[Given records]

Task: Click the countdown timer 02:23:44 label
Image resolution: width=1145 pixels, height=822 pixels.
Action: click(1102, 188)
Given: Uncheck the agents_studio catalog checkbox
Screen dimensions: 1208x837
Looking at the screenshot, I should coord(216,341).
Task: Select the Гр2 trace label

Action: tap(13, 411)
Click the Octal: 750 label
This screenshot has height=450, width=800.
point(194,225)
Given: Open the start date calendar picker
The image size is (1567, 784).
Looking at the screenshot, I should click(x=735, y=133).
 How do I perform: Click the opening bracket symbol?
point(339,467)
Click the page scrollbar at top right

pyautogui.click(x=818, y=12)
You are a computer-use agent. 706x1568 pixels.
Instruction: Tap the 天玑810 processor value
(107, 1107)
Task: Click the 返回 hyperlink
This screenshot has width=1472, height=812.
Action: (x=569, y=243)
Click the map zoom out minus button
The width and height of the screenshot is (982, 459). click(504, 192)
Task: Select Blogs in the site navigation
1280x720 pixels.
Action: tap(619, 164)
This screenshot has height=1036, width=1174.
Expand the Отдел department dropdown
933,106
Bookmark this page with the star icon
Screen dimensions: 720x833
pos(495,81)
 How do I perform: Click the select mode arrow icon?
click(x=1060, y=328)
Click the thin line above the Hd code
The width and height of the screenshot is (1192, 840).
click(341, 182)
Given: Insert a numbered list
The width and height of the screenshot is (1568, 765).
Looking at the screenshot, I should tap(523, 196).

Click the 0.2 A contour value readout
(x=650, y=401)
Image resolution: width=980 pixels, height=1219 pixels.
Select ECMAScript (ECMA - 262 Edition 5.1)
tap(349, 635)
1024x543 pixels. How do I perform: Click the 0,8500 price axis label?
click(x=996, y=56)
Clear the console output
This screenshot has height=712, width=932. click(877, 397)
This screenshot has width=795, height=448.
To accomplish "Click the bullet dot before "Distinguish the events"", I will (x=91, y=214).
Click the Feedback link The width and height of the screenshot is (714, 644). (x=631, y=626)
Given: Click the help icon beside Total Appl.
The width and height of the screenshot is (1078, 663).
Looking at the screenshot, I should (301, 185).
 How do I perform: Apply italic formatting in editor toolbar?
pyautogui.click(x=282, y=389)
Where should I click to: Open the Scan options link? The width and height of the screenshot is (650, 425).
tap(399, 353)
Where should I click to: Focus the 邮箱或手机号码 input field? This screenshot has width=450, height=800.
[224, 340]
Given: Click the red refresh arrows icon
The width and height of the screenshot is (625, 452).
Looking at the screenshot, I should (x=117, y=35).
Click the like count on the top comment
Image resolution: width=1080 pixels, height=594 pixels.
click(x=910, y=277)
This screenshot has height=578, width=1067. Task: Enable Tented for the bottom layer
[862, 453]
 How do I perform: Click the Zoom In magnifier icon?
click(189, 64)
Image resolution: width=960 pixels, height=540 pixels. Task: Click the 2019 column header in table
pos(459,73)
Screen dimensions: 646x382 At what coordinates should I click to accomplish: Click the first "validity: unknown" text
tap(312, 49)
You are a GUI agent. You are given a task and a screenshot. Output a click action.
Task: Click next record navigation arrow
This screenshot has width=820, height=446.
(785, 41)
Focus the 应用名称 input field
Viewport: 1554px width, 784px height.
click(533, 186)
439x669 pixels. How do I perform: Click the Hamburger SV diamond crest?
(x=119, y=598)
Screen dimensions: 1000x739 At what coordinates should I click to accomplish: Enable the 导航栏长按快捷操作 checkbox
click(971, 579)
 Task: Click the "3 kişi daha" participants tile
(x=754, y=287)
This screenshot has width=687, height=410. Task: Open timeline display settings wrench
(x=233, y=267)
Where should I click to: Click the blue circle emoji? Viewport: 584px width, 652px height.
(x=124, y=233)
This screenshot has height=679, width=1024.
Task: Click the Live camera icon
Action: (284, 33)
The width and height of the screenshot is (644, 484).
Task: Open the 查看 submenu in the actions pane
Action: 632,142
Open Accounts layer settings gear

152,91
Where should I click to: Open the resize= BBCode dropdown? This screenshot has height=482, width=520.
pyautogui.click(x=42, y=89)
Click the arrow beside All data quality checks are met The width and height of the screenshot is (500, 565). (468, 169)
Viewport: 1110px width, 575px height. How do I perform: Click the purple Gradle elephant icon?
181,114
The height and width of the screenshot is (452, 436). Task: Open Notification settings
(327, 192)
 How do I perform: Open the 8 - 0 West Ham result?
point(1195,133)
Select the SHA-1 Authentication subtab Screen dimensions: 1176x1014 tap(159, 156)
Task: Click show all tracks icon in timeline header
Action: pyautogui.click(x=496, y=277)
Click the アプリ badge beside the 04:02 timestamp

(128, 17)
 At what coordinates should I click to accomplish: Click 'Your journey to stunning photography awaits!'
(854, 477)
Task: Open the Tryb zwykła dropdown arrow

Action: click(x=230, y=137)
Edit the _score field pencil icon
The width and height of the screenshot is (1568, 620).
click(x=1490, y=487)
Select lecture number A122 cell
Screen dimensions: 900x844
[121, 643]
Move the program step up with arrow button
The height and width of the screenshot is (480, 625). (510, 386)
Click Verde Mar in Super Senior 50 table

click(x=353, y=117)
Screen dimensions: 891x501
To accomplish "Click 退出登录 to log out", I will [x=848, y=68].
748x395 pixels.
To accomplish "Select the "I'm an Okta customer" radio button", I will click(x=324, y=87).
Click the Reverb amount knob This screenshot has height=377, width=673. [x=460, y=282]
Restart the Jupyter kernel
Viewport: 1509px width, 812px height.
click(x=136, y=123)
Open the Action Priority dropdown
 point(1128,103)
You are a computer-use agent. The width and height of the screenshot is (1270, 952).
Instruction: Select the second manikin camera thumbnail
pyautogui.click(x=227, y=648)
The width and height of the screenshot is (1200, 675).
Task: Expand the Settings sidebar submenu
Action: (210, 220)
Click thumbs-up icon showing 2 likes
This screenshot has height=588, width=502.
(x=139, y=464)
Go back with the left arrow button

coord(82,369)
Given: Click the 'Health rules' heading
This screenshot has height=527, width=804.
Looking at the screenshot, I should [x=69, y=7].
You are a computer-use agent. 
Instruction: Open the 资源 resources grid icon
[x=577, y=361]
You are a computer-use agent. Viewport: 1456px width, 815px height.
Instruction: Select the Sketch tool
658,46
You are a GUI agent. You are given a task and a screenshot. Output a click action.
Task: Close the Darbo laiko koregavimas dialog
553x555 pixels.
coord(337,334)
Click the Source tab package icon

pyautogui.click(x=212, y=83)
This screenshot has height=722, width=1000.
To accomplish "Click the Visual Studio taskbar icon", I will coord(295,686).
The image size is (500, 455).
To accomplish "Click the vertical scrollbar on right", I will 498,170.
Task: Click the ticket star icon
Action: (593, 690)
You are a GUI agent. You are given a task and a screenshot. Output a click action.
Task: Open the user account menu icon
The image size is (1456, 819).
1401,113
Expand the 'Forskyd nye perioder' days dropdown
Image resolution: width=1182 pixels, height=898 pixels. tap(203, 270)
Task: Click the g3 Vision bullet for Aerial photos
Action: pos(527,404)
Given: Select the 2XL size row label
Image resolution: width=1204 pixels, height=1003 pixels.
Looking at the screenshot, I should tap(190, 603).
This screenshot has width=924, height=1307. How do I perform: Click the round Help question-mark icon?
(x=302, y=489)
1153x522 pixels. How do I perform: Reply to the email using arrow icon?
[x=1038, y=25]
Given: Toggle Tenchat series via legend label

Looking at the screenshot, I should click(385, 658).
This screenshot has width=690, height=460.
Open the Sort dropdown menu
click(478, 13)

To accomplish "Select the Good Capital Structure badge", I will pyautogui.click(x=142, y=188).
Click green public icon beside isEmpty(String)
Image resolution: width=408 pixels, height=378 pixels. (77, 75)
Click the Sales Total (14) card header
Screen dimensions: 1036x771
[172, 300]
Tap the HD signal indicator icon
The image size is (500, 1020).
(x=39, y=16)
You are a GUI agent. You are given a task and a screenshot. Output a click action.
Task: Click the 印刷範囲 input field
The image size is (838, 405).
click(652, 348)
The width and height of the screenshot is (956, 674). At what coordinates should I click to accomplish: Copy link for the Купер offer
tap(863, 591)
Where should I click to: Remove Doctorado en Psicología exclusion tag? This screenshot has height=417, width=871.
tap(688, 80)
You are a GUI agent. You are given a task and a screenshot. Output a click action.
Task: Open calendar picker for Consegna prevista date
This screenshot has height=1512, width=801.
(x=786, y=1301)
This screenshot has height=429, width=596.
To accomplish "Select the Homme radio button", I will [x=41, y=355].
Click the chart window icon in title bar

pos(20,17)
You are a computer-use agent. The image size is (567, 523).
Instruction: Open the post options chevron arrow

[/Given records]

Go through the records above and copy each line where "navigation" is found.

- [Expected output]
Task: Select Blogs in the site navigation
Task: Click next record navigation arrow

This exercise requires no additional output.